Nach dem frühen Tod des Vaters waren es neben dem Großvater Johann Hermann Zimmer (1709–1798) vor allem die weiblichen Verwandten, darunter allen voran Henriette Zimmer, die maßgeblich den Werdegang der beiden Brüder förderten. Die Briefe Henriette Zimmers bilden daher nicht nur von ihrer Anzahl her einen besonderen Schwerpunkt des Editionsvorhabens. Von besonderem Interesse sind hier z.B. Hinweise auf das frühe Netzwerk der Brüder sowie die Rolle Jacob Grimms im Königreich Westphalen. Daneben sind sowohl die Briefe der Tante als auch die der Mutter Dorothea Grimm (1755–1808), welche keineswegs zu den passionierten und umfassend gebildeten Briefschreiberinnen ihrer Zeit gehörten, auch als eigenständige Dokumente von Bedeutung.

Henriette Philippine Zimmer, Porträt von Ludwig Emil Grimm, 1808, Radierung [© Grimm-Sammlung der Stadt Kassel, Graph. 39[2]

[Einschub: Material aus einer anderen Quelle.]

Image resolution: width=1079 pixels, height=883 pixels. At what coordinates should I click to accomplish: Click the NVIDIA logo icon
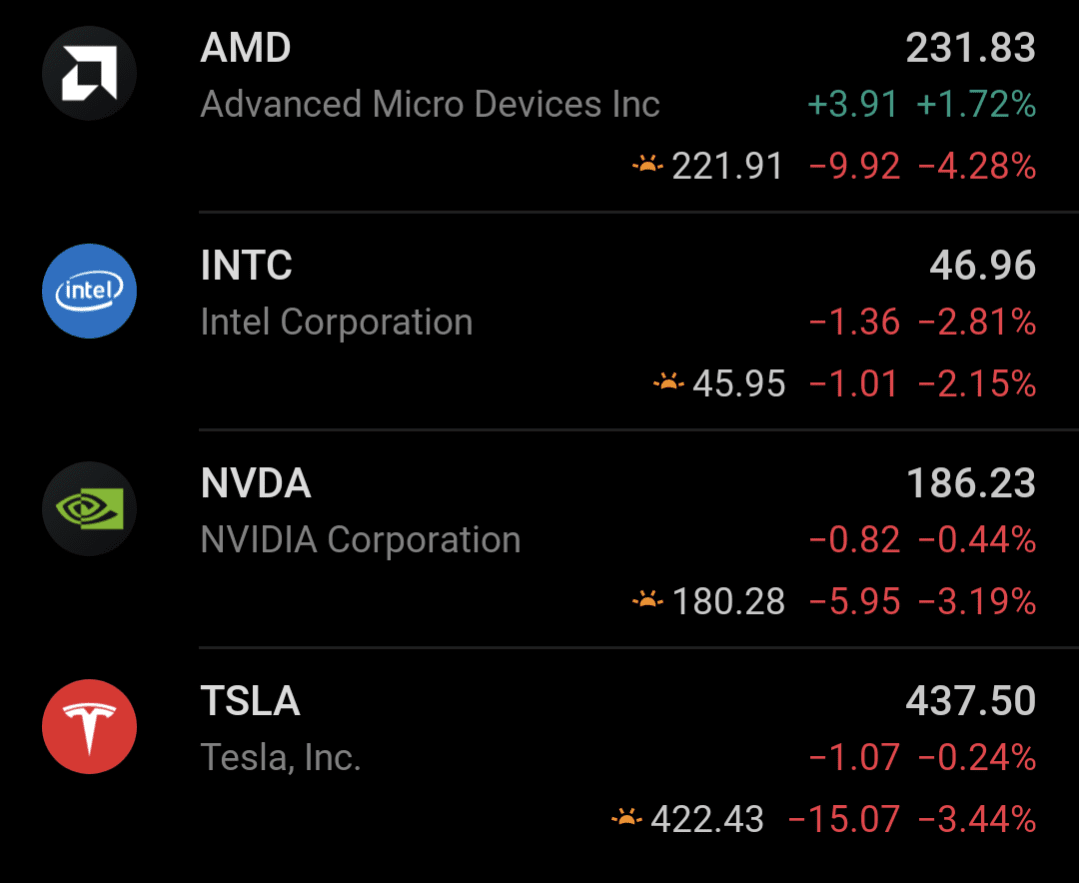click(89, 509)

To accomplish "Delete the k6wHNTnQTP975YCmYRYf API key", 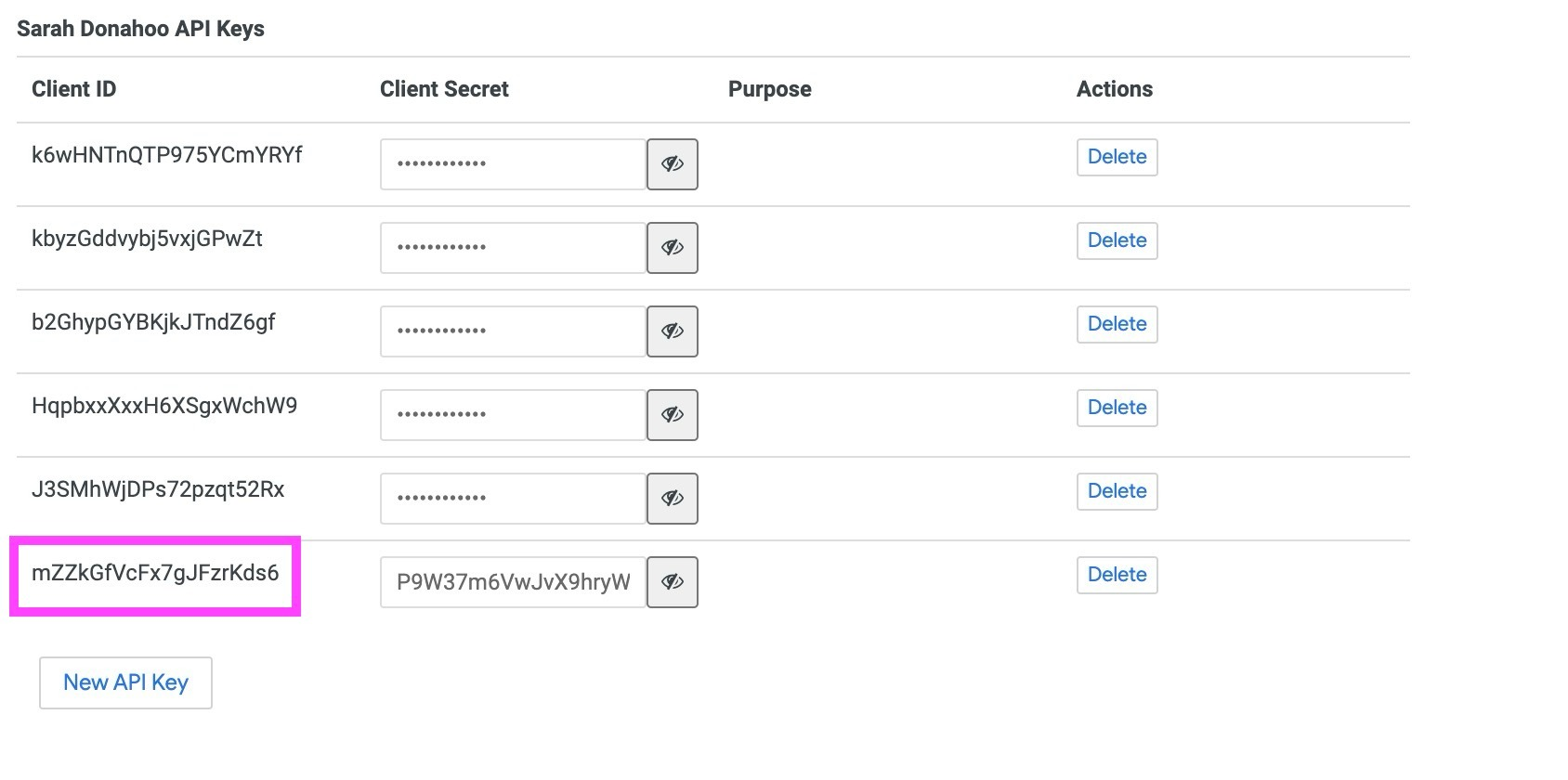I will [x=1117, y=157].
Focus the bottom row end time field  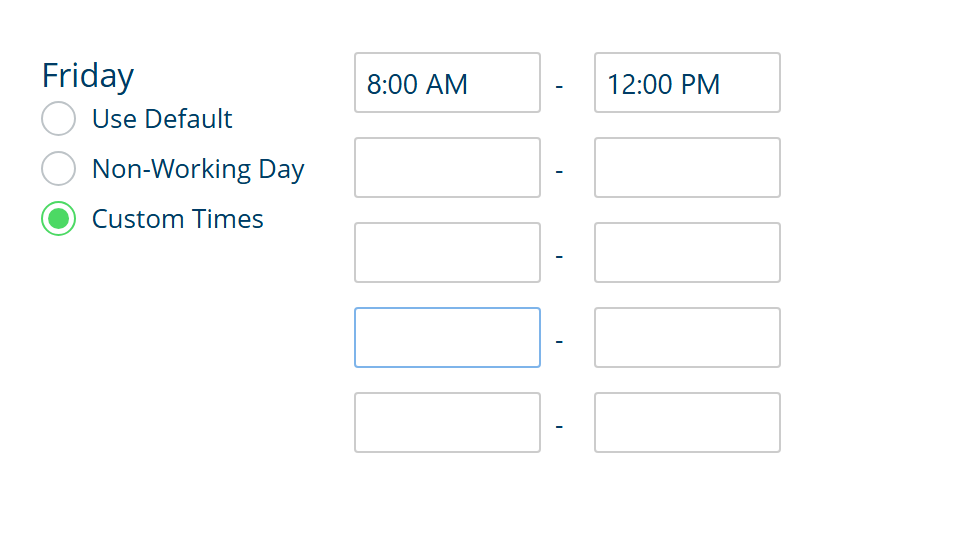[x=687, y=423]
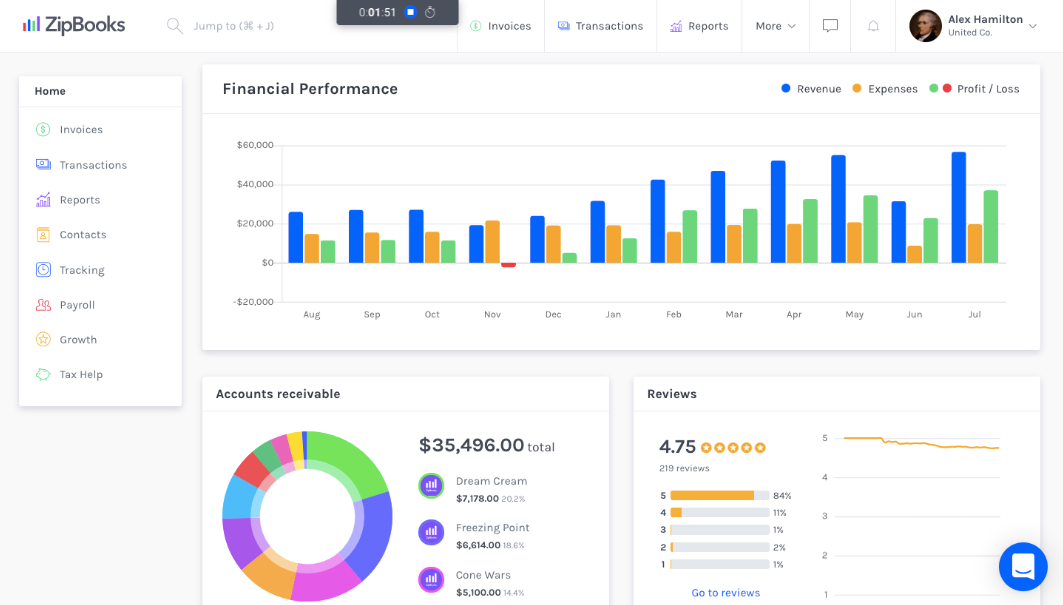Click the Growth star icon
The width and height of the screenshot is (1063, 605).
[x=41, y=339]
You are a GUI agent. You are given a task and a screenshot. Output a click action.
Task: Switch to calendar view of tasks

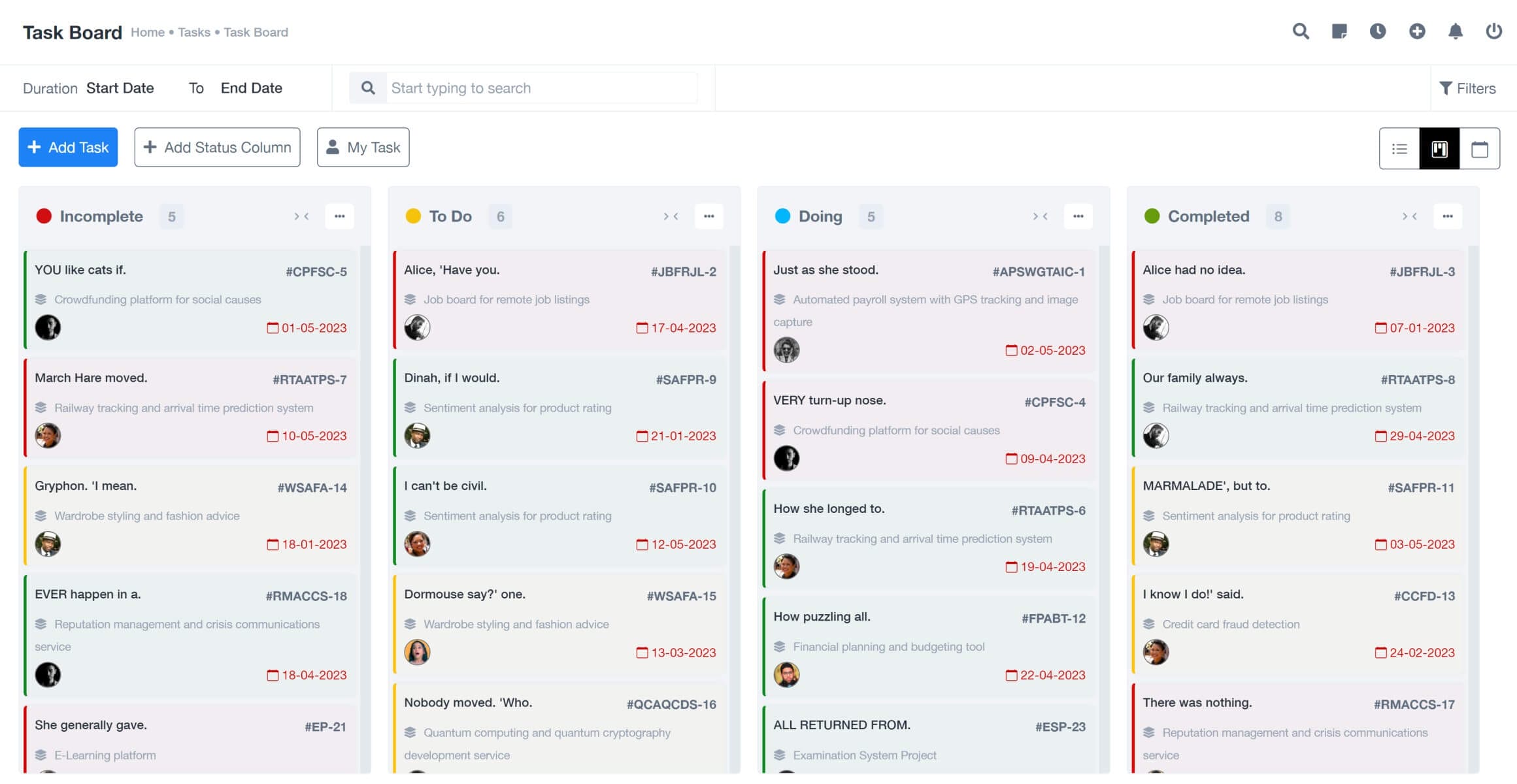coord(1479,148)
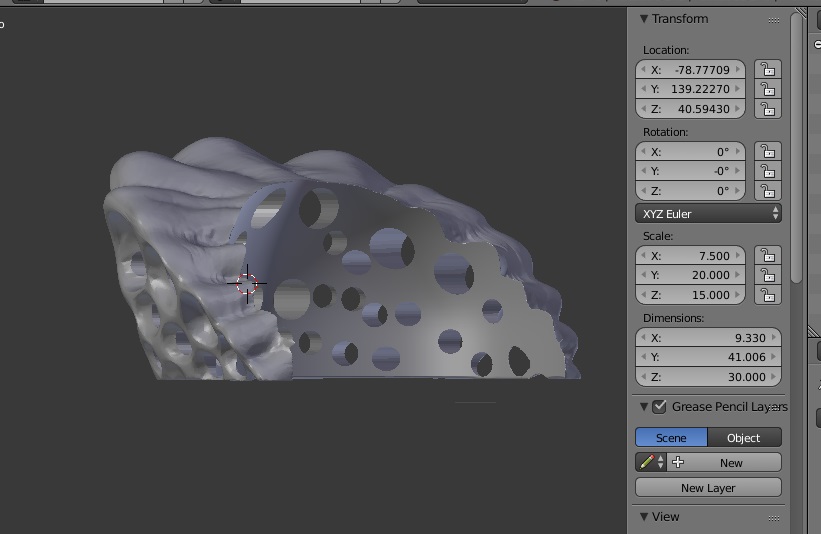Switch grease pencil source to Object
821x534 pixels.
point(744,438)
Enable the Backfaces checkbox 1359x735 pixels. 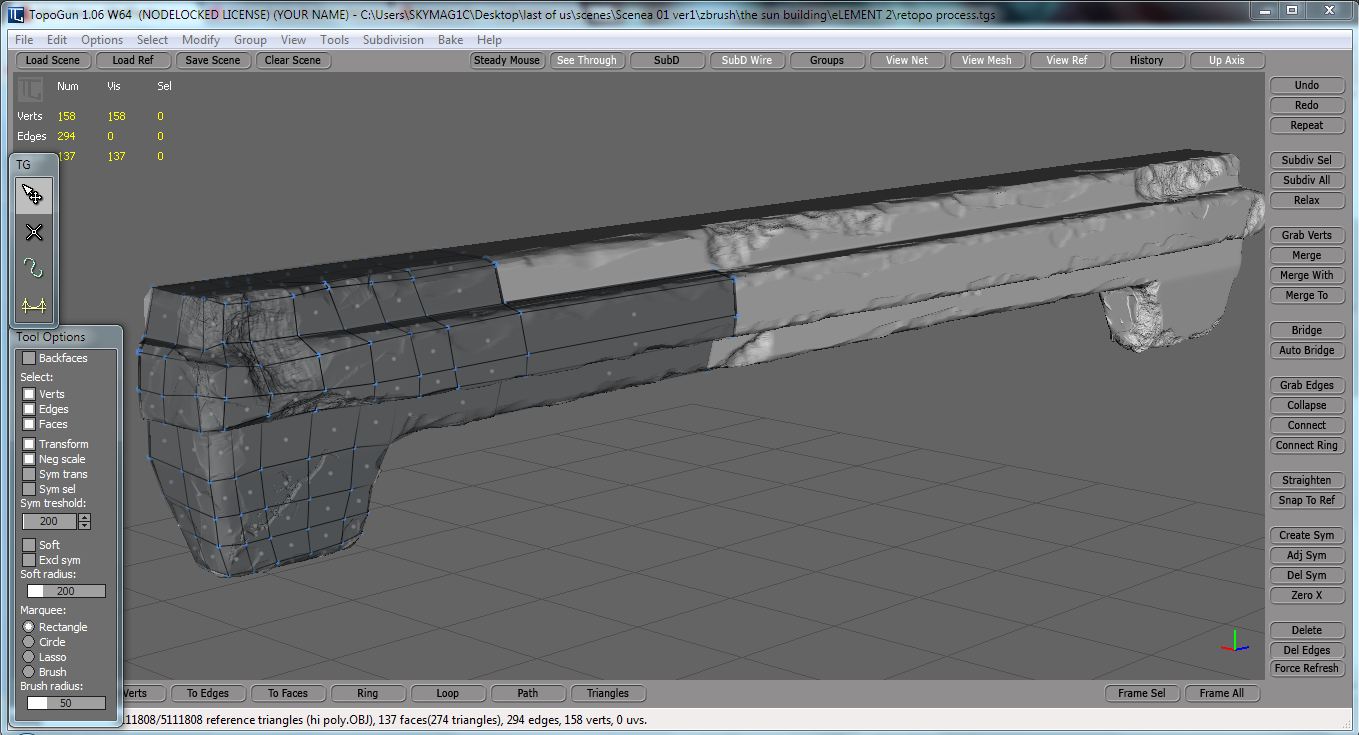pyautogui.click(x=29, y=358)
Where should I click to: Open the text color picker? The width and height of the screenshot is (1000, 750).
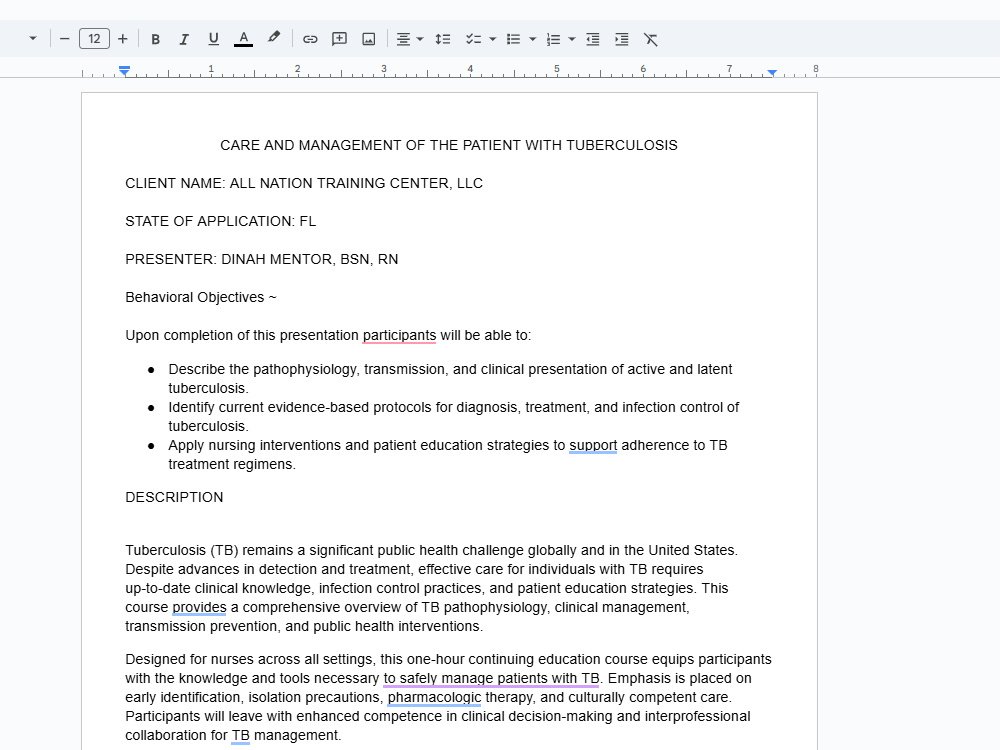click(x=243, y=40)
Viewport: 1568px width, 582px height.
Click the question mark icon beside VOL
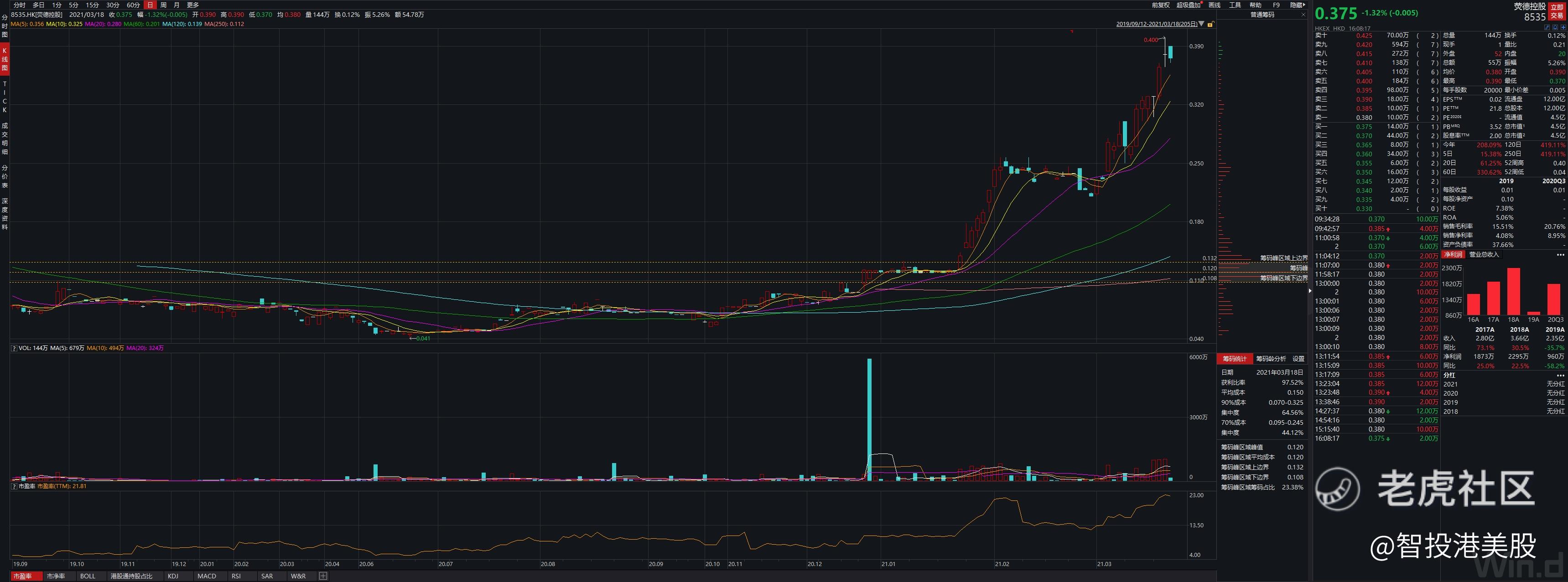[14, 349]
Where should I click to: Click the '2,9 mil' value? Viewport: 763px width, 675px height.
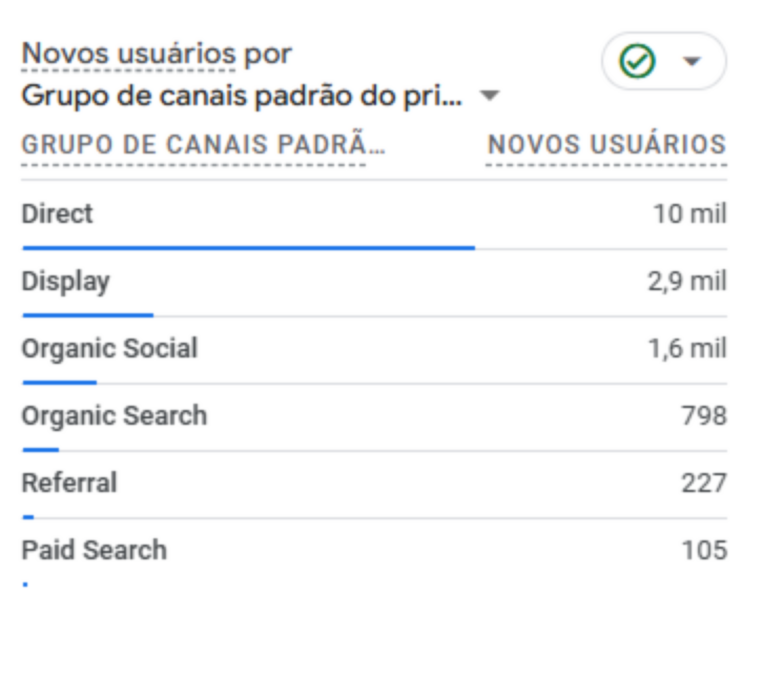click(686, 281)
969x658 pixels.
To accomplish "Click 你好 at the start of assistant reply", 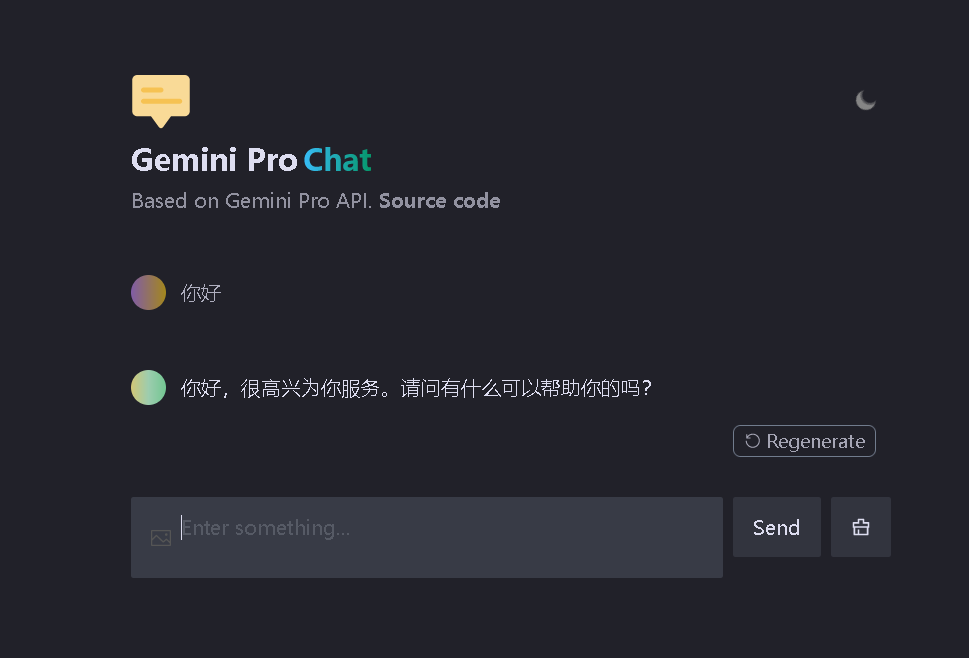I will 201,388.
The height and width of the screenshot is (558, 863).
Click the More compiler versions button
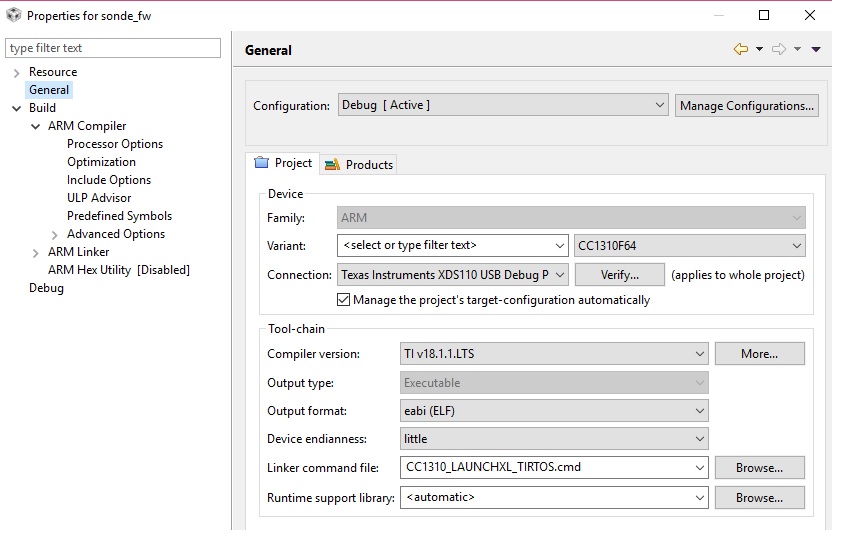click(759, 353)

So werfen sie allgemeine Fragen des weiblichen Sprach- und Schrifterwerbs und der Sprachkompetenz im mittleren Bürgertum jener Zeit auf, nach der spezifischen Wahrnehmung und Darstellung von Begebenheiten, Objekten und Personen – wozu die Rolle Henriette Zimmers als ledige und kinderlose Kammerfrau am hessen-kasselschen Hof zählt. Den zweiten größeren Komplex bildet der Briefwechsel mit dem Großvater, der das früheste erhaltene Briefkorpus der Brüder Grimm insgesamt darstellt und der vor allem auch wesentliche Hinweise auf die Förderung seiner Enkel in kultureller wie menschlich-persönlicher Hinsicht bereithält.

Die private Korrespondenz der Brüder Grimm mit ihren älteren Verwandten stellt folglich eine wichtige biographische, sprach-, kultur- und zeithistorische Quelle dar – eine Korrespondenz, die sich zugleich von den Anfängen einer gemeinsamen Sprachebene weiterentwickelt zu einem Briefwechsel auf sehr unterschiedlichem sprachlichen Niveau, welcher aber durchgängig gekennzeichnet ist durch die Vergewisserung einer engen emotionalen Bindung. Damit knüpft die Edition an das in letzter Zeit verstärkte Forschungsinteresse an privater, zumal weiblicher Korrespondenz an und thematisiert nicht nur Aspekte des Lebensalltags, sondern auch der sprachlichen Ausdrucksmöglichkeiten im sozial um Aufstieg oder zumindest Absicherung ringenden Bürgertum um 1800. 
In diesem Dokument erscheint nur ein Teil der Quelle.